Write down exactly the lines of the records below, beginning with the first and ending with the line that includes "This screenshot has height=656, width=715.".

- [Saved data entries]:
---+---
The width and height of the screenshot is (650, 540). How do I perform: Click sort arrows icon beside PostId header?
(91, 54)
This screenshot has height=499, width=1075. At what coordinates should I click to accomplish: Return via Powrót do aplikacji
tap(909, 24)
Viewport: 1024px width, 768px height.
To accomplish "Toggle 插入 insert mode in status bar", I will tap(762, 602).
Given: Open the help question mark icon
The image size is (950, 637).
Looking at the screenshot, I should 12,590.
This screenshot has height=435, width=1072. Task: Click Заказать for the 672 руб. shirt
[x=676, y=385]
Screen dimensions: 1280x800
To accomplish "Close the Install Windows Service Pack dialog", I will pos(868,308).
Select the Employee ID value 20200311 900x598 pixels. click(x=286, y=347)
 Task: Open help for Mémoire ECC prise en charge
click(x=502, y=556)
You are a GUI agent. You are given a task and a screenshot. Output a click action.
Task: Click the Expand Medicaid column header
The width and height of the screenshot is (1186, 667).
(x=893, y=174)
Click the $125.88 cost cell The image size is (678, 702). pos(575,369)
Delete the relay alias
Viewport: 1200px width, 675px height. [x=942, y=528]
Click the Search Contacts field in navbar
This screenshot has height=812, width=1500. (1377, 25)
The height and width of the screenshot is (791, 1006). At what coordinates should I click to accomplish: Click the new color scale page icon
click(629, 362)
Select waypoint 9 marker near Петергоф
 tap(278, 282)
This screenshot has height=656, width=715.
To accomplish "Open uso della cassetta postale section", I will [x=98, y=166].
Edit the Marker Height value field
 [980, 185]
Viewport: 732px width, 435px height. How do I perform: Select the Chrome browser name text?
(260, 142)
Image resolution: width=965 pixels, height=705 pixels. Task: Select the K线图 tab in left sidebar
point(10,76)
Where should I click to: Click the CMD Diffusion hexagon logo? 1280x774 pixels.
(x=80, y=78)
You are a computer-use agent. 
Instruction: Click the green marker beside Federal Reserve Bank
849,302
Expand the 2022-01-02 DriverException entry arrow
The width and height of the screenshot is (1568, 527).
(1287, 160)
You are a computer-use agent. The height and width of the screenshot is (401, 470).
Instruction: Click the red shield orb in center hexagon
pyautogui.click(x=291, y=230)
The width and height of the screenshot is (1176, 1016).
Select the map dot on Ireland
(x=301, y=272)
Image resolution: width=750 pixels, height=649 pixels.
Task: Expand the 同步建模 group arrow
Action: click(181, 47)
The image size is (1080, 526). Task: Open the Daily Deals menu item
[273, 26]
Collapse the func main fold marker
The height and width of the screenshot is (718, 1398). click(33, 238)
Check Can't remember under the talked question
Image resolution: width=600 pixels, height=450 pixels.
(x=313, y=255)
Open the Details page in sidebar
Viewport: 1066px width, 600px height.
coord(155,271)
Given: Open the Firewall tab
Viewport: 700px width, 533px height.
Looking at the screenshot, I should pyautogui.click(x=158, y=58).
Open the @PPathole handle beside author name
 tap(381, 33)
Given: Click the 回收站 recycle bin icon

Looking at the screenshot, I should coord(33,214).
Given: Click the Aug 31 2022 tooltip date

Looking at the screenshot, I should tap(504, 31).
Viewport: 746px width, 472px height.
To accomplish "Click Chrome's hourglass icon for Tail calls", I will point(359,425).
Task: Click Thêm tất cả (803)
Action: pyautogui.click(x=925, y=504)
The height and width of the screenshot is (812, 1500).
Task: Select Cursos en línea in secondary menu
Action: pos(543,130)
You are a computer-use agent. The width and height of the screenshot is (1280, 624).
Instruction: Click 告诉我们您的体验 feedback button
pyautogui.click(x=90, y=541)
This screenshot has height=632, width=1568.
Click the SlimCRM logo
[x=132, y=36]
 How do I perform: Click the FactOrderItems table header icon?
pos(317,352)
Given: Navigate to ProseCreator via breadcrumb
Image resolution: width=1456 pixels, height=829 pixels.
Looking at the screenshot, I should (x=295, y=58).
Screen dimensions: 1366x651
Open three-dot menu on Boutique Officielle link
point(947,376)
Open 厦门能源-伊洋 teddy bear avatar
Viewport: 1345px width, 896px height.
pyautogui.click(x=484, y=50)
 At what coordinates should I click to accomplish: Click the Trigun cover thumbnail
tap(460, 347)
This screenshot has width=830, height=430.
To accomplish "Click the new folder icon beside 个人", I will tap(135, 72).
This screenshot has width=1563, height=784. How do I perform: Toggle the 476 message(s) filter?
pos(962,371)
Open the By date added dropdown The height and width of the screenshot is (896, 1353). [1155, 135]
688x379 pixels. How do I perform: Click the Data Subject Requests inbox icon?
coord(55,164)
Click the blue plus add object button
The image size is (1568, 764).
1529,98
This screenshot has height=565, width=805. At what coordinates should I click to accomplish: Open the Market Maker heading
---+---
- [Written solution]:
The width and height of the screenshot is (650, 540). How do I perform: Click sort arrows icon beside PostId header?
(91, 54)
This screenshot has height=499, width=1075. At what coordinates should I click to accomplish: Return via Powrót do aplikacji
tap(909, 24)
Viewport: 1024px width, 768px height.
To accomplish "Toggle 插入 insert mode in status bar", I will tap(762, 602).
Given: Open the help question mark icon
The image size is (950, 637).
Looking at the screenshot, I should 12,590.
This screenshot has height=435, width=1072. Task: Click Заказать for the 672 руб. shirt
[x=676, y=385]
Screen dimensions: 1280x800
To accomplish "Close the Install Windows Service Pack dialog", I will pos(868,308).
Select the Employee ID value 20200311 900x598 pixels. click(x=286, y=347)
 Task: Open help for Mémoire ECC prise en charge
click(x=502, y=556)
You are a GUI agent. You are given a task and a screenshot. Output a click action.
Task: Click the Expand Medicaid column header
The width and height of the screenshot is (1186, 667).
(x=893, y=174)
Click the $125.88 cost cell The image size is (678, 702). pos(575,369)
Delete the relay alias
Viewport: 1200px width, 675px height. [x=942, y=528]
Click the Search Contacts field in navbar
This screenshot has height=812, width=1500. (1377, 25)
The height and width of the screenshot is (791, 1006). At what coordinates should I click to accomplish: Click the new color scale page icon
click(629, 362)
Select waypoint 9 marker near Петергоф
 tap(278, 282)
This screenshot has height=656, width=715.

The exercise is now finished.